The benefit of a managed service is you say: "It's not my problem, I opened a ticket, now I'm going to get lunch, hope it's back up soon."
> though it probably goes down less than something you self-manage, unless you're a full-time SRE with the experience to back it.
I wonder how true that is. This went down because of a bad update, which is probably like 99.99% of outages. The other 0.01% is cosmic rays causing hardware failures.
My server was up for 3.5 years with no outages because I just didn't touch it. I had to take it offline a couple days ago to move it which made me a little sad. Took a snapshot and moved it to a new droplet, brought it back up as-is and it's running great again.

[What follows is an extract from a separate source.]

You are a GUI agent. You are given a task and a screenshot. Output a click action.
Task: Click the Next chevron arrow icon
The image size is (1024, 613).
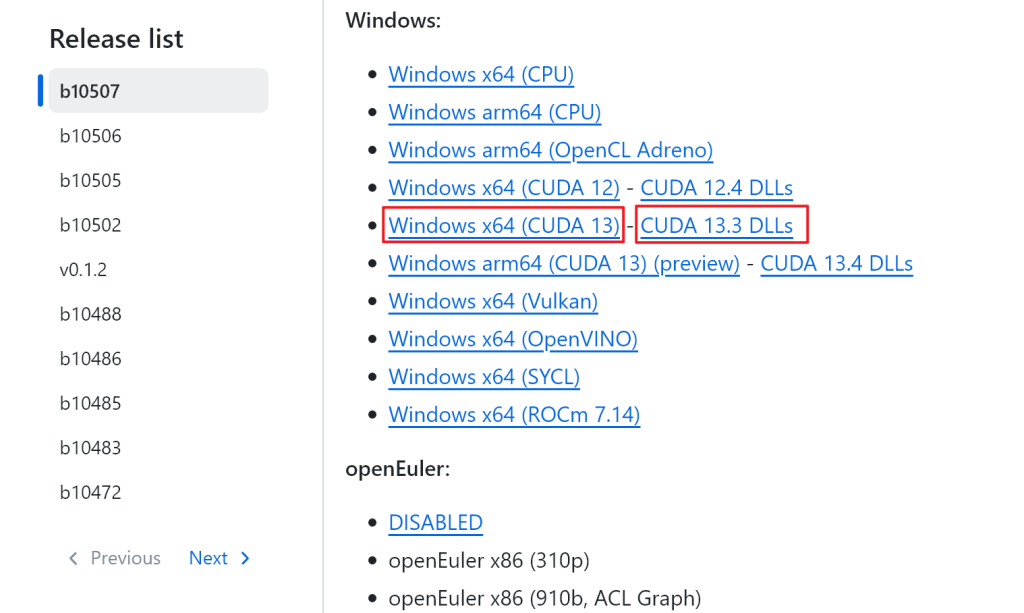(246, 558)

Anyway, emergencies are less emergy if things go down while you're upgrading and shuffling things around yourself. You expect hiccups if you're the one causing the hiccups. It's when someone else is tinkering on the other side of the country/planet and blows something up that suddenly you have an emergency.

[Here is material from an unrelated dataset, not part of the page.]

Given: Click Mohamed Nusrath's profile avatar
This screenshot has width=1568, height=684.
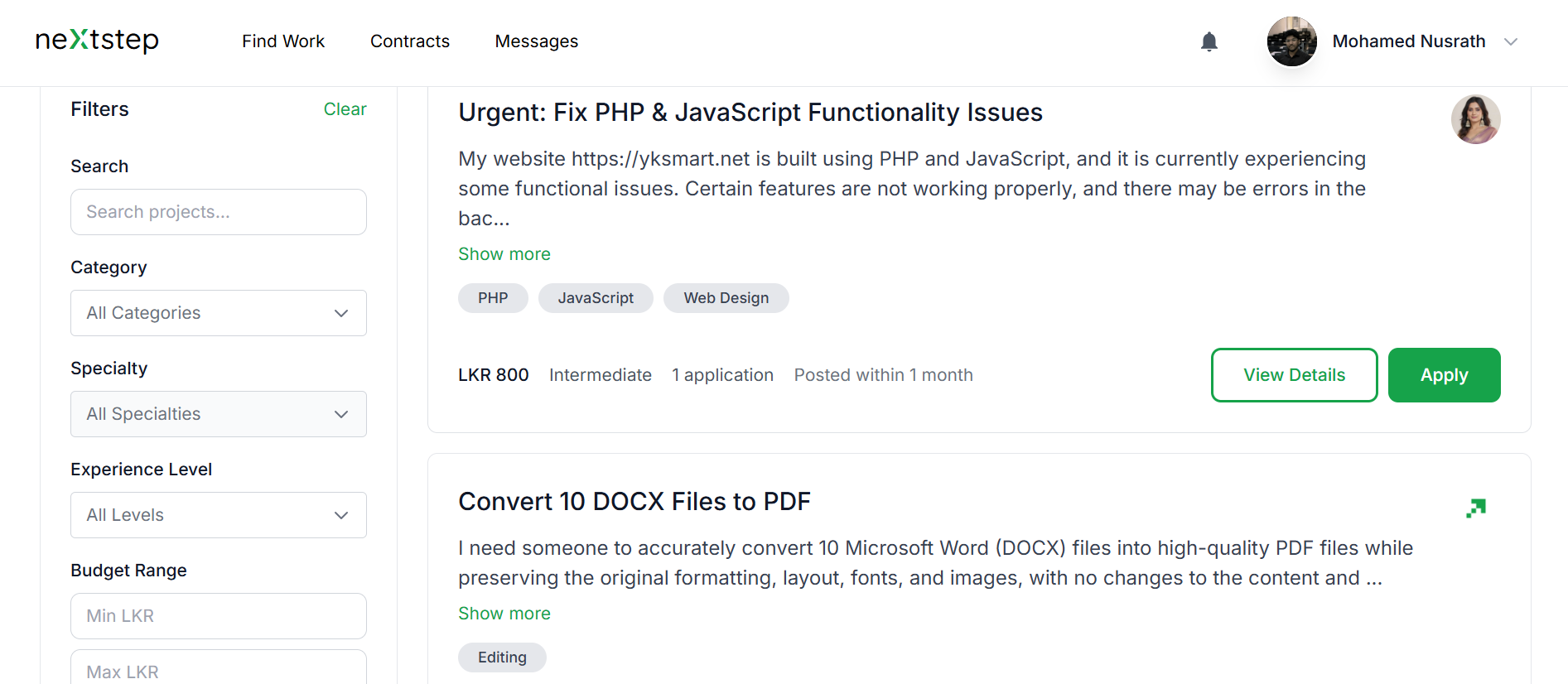Looking at the screenshot, I should [1291, 41].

I concur. I've seen a lot of companies outside the techbro world where the entire thing runs on a single VPS/dedicated server with a setup that would make any sysadmin squirm. And yet, it just works and makes them money?
Which isn't too surprising - hardware is extremely reliable nowadays. When's the last time your laptop broke? And that laptop lives a much harsher life than server HW in a datacenter. Obviously everyone is going to have their own anecdotes about this, but I think it's fair to say that overall the failure rates are quite low.
You know why their (often awful) setups work and consistently beat the major clouds in terms of uptime? No moving parts for K8s and all the "best practices", and most importantly, there is nobody "fixing" the working setup until it doesn't work. Ironically they are getting better uptime by avoiding all the things that are marketed as improving uptime.
I've read a few horror stories, but I always thought it wouldn't happen to me :)
> It's not my problem, I opened a ticket, now I'm going to get lunch, hope it's back up soon.
That's a good way of thinking about it.